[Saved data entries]
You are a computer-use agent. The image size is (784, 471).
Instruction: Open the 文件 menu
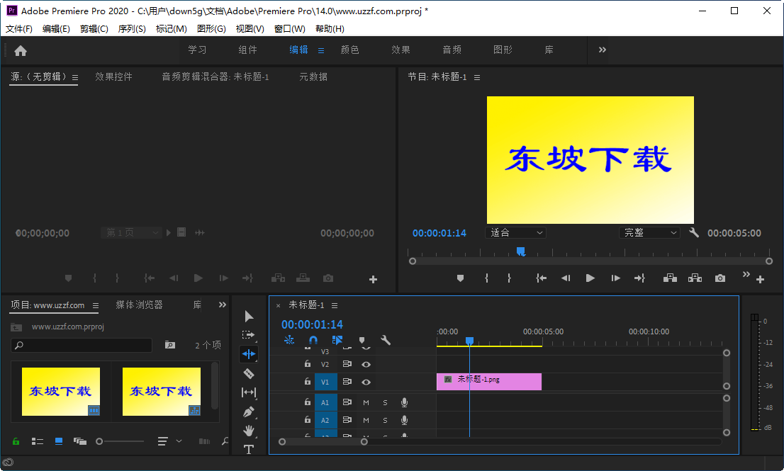(x=18, y=28)
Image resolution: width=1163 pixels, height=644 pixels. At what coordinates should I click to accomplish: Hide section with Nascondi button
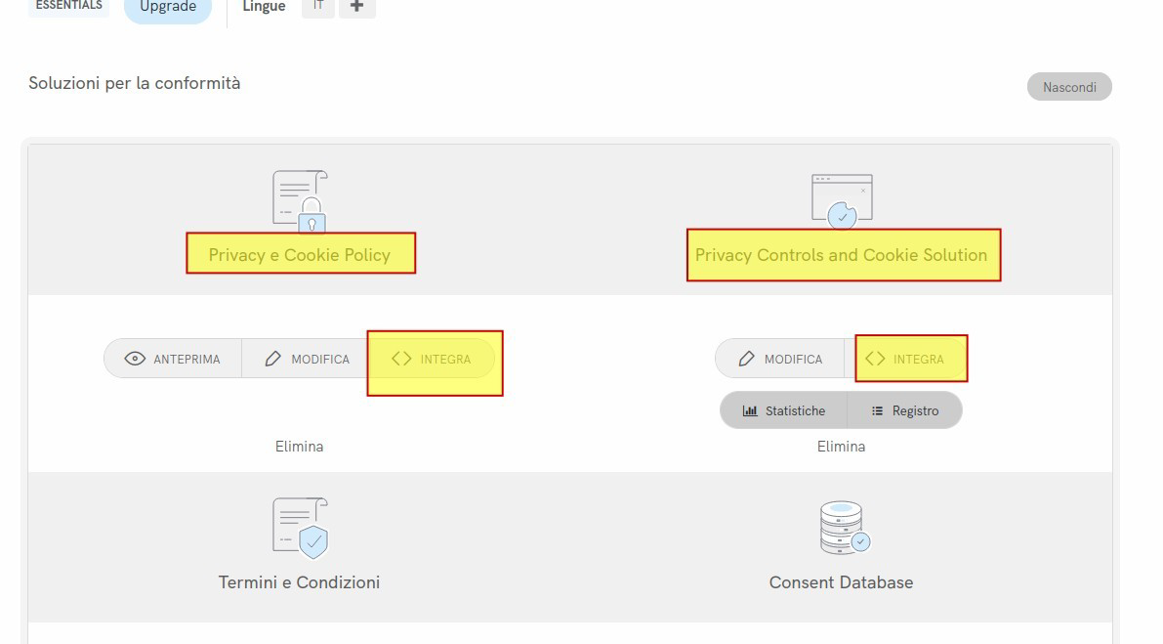click(1069, 87)
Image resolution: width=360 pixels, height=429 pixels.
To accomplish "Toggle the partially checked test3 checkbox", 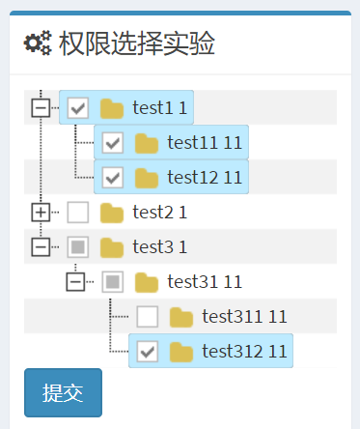I will pos(78,247).
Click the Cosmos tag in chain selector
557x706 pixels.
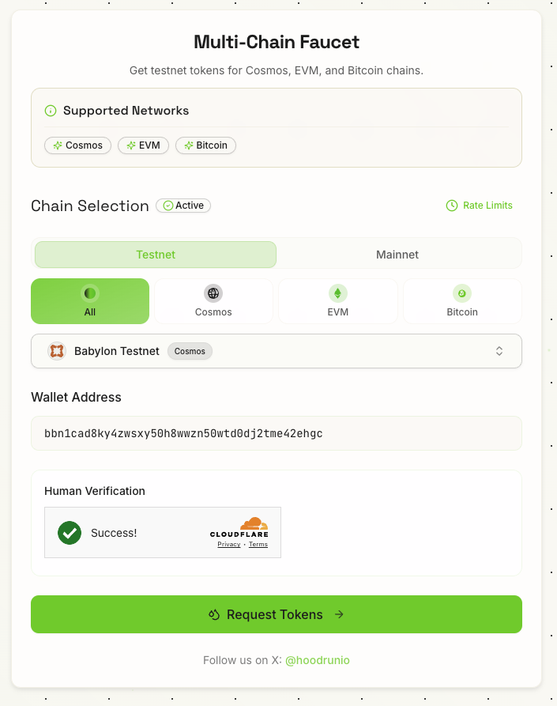click(x=190, y=351)
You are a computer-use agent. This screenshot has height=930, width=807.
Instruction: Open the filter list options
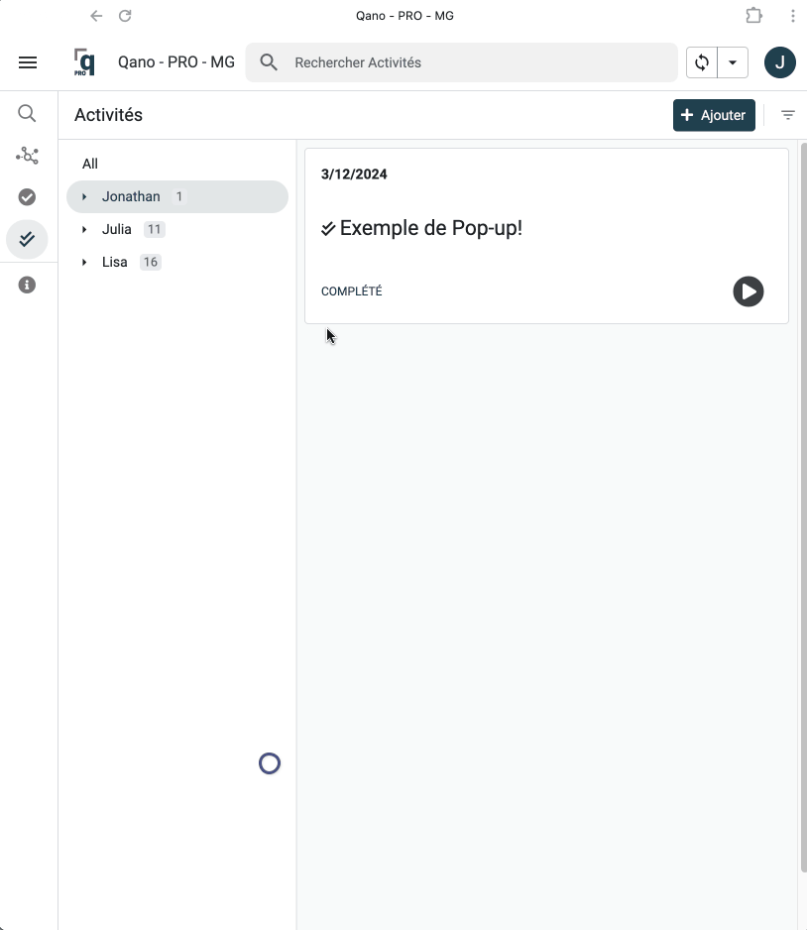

YOUR INSTRUCTIONS: Looking through the data above, copy out each line in which the string "agent" occurs.

PROBLEM SOLUTION:
You are a computer-use agent. The image size is (784, 471).
You are a computer-use agent. This screenshot has height=930, width=807.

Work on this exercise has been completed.